TASK BRIEF:
Everything from the line that holds "Select the Sans matière row" through the end of the records below is to be transcribed exactly, except the pictures.

MATERIAL FOR THIS TASK:
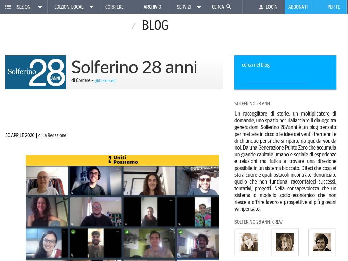Open the Uniti Possiamo video call image
348x261 pixels.
point(122,207)
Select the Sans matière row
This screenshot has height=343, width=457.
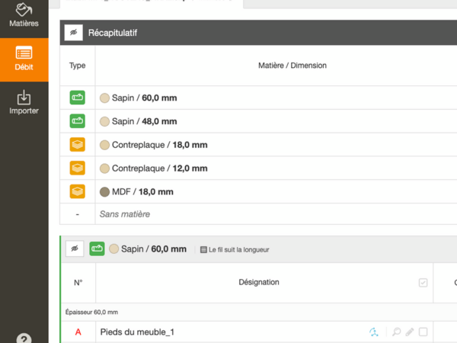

OUTPUT FOR THIS TASK:
Select the Sans matière row
This screenshot has height=343, width=457.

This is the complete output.